Он затряс руками, как будто губы Блу были спортивным соревнованием, а судороги были очень реальной перспективой.
— Вперед, — подтолкнула Блу.
На этот раз они добрались только максимум до расстояния дыхания от губ друг друга, когда оба начали смеяться. Она сократила дистанцию и была вознаграждена другим поцелуем, который ощущался, будто целуешь посудомоечную машину.
— Я делаю что-то неправильно? — предположила она.
— Иногда лучше с языком, — с сомнением ответил он.
Они рассматривали друг друга.
Блу сощурилась.
— Ты уверен, что делал это раньше?
— Эй! — запротестовал он. — Это странно для меня, потому что это ты.
— Ну, а для меня это странно, потом что это ты.
— Мы можем остановиться.
— Может, нам стоит.
Ноа приподнялся на локте еще выше и неопределенно уставился в потолок. Наконец, он опустил глаза обратно на нее.
— Ты видела фильмы. О поцелуях, правда? Твои губы должны, типа, хотеть быть поцелованными.
Блу притронулась к губам.
— Что они делают сейчас?
— Будто сдерживают себя.
Она сжала и разжала губы. И поняла смысл.
— Так, представь одного из них, — предложил Ноа.
Она вздохнула и стала просеивать воспоминания, пока не нашла то, которое подошло.
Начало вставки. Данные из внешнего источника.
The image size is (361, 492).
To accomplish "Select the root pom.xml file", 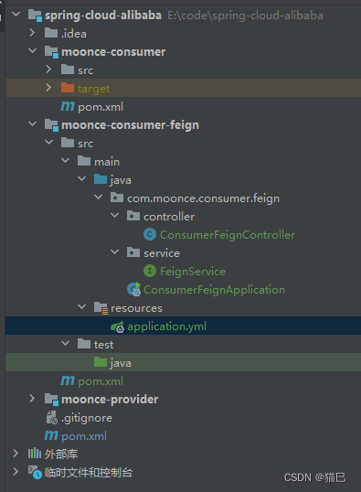I will [x=84, y=436].
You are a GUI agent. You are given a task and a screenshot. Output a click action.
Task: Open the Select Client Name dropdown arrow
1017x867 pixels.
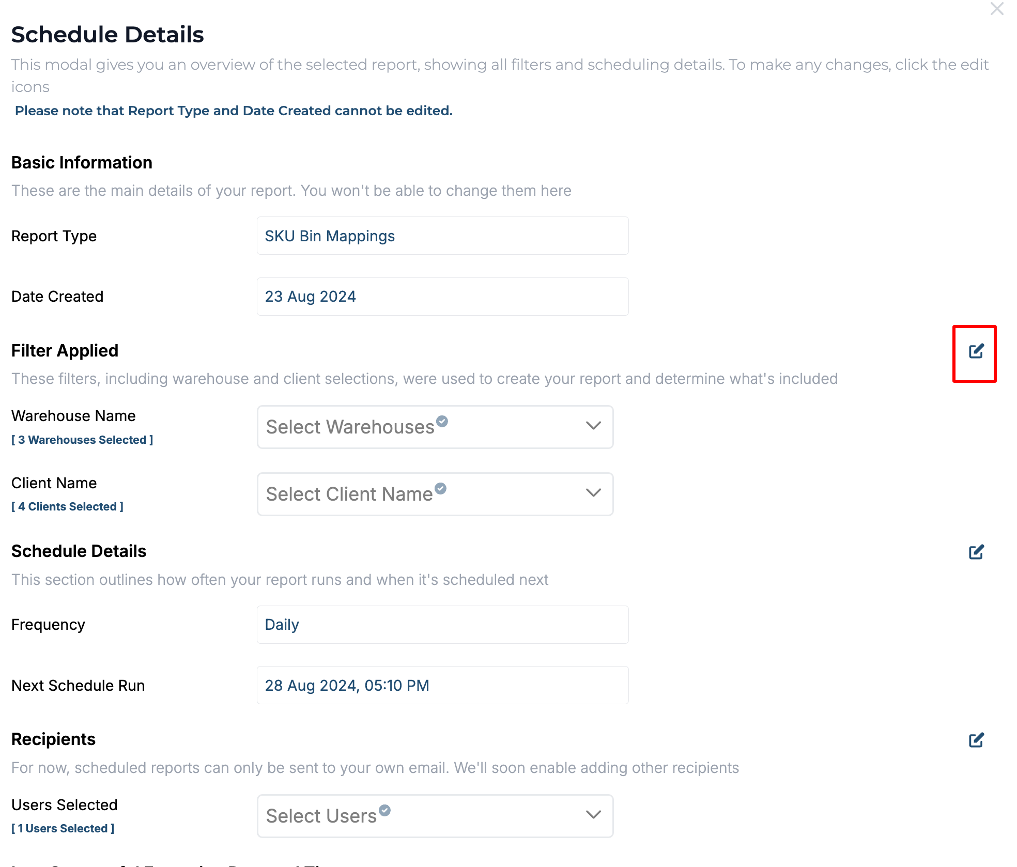pyautogui.click(x=593, y=493)
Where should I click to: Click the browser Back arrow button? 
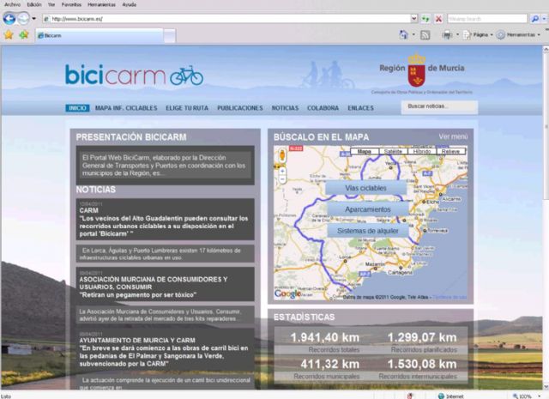point(9,18)
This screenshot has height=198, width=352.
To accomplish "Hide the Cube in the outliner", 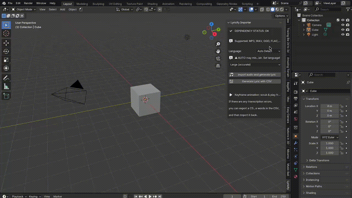I will coord(343,30).
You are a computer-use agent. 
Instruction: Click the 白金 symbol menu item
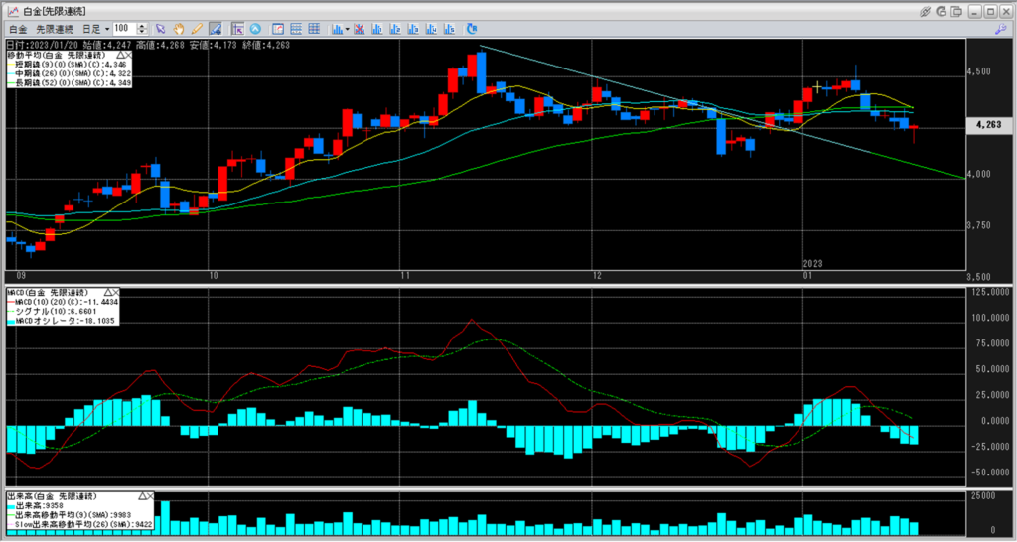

Как бы то ни было, это не был киношный поцелуй. Это был поцелуй, который показало ей спящее дерево в Энергетическом пузыре. Ее первый и единственный поцелуй с Гэнси, прямо перед тем, как он умер. Она думала о его милых губах, когда он улыбался. О его радостных глазах, когда он смеялся. Она закрыла веки.
Поместив локоть с другой стороны ее головы, Ноа наклонился ближе и поцеловал ее снова. На этот раз это была больше мысль, чем чувство, мягкое тепло, которое начиналось во рту и развернулось по всем телу. Одна из его холодных рук проскользнула ей за шею, и он поцеловал ее опять, разделив губы. Это было не просто прикосновение, не просто действие. Это было упрощение их обоих: они больше не были Ноа Жерни и Блу Сарджент. Они сейчас были просто он и она. Даже не так. Они были просто временем, застывшим между ними.